Ha compiuto 95 anni il cardinale Camillo Ruini, ed è stata l’occasione per il Corriere per un’intervista a tutto tondo, non priva di spunti biblici e considerazioni interessanti. Alla domanda sulla crisi del cristianesimo, Ruini ammette lo stato delle cose: «Almeno in Occidente la crisi della fede è innegabile. E la nostra prima risposta deve essere la preghiera. Tanta preghiera, affinché la luce della fede non si spenga ma prenda nuovo vigore. Sul futuro a lungo termine del cristianesimo, sono comunque ottimista… Perché alla sua origine non c’è soltanto l’uomo. C’è Dio».
Ruini non esita nemmeno a parlare della persecuzione che si registra nel mondo: un sentimento anticristiano «esiste certamente, ed è esistito nelle forme più varie fin dall’inizio del cristianesimo. Ricordiamo la parola di Gesù: “Se hanno perseguitato me, perseguiteranno anche voi”. Colpisce la scarsa solidarietà di noi credenti verso i nostri fratelli perseguitati».

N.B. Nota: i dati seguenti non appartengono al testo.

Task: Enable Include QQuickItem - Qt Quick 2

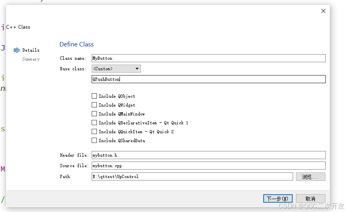Action: 94,132
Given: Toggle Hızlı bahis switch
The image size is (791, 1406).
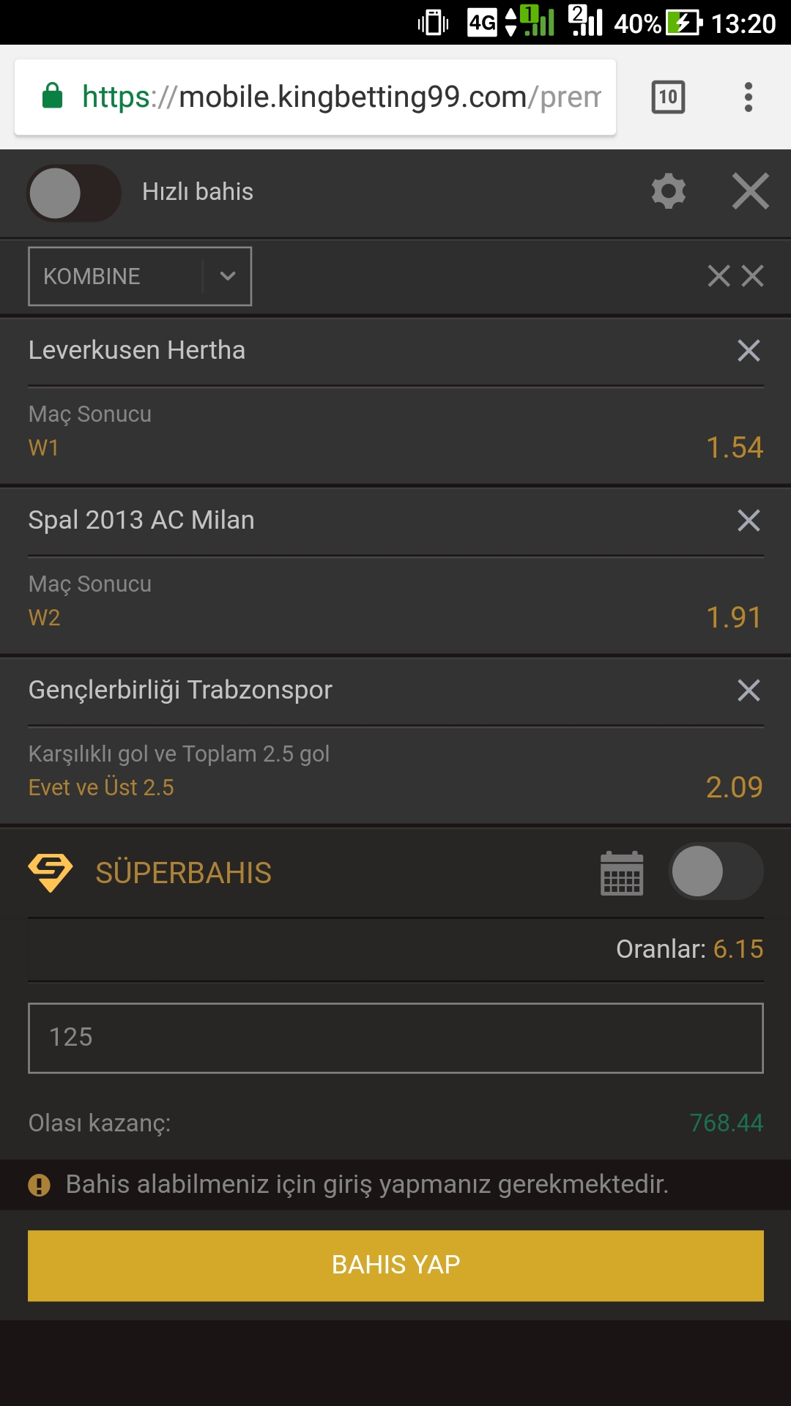Looking at the screenshot, I should coord(74,193).
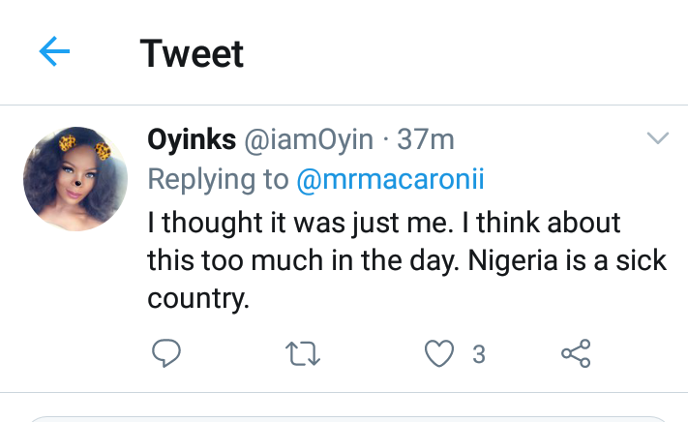The image size is (688, 422).
Task: Open the Oyinks display name
Action: [x=191, y=140]
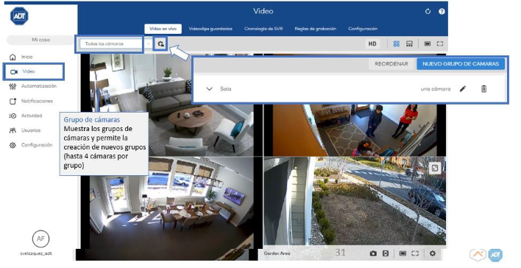Switch to the two-row camera layout
521x268 pixels.
pos(409,44)
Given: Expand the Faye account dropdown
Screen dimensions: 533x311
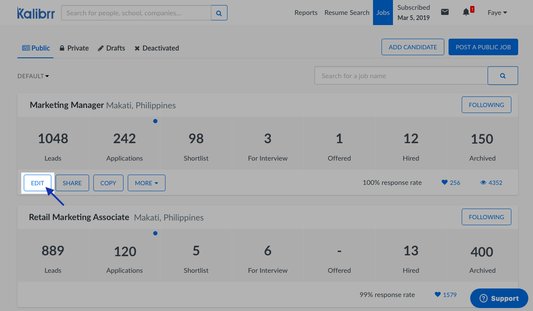Looking at the screenshot, I should (497, 13).

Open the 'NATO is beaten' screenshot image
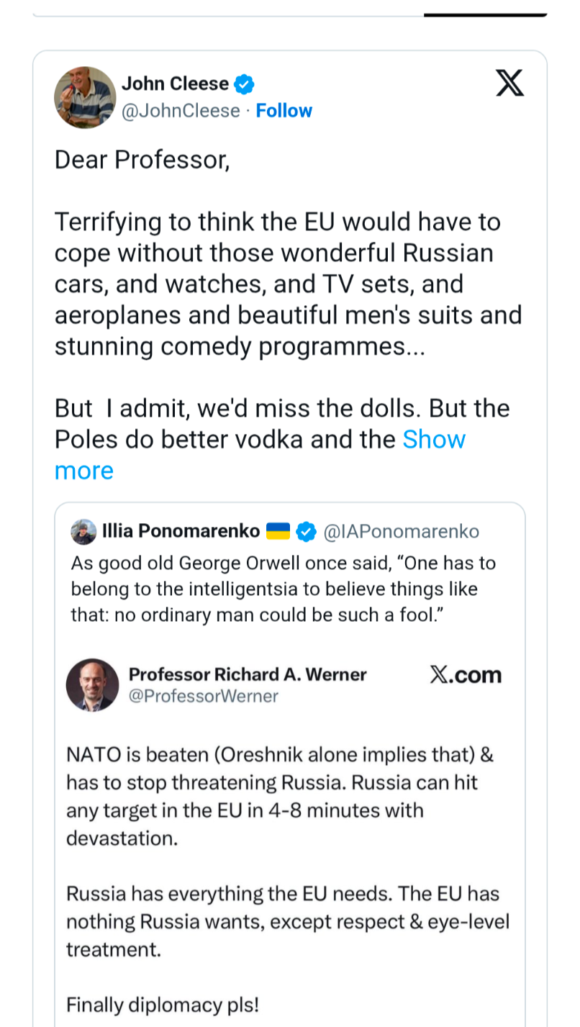(x=288, y=849)
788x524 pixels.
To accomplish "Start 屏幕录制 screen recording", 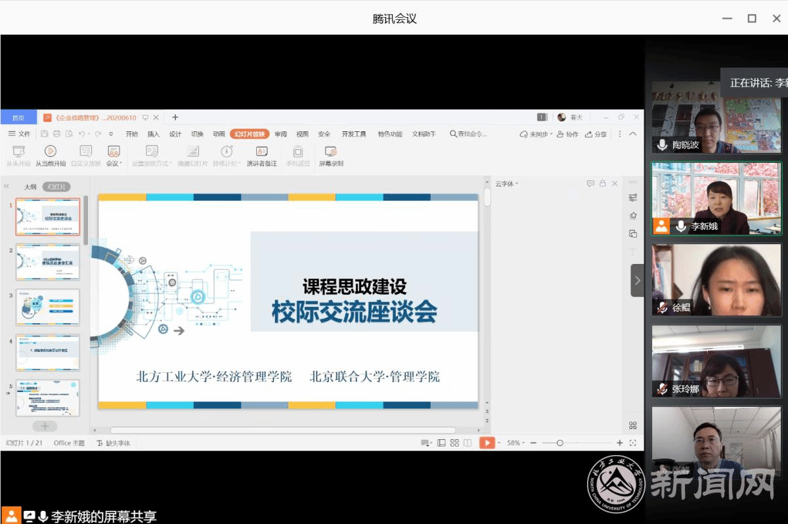I will (331, 152).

In Occidente, invece, di fronte a chiese vuote e una costante ricerca di speranza, il cardinale considera la circostanza «una contraddizione più apparente che reale. Coloro che hanno perso la fede non per questo non hanno più bisogno di speranza, e anche di fede. È un buco che non si può chiudere, e che testimonia che siamo fatti per Dio. Poi influiscono le carenze di noi credenti nell’opera di evangelizzazione».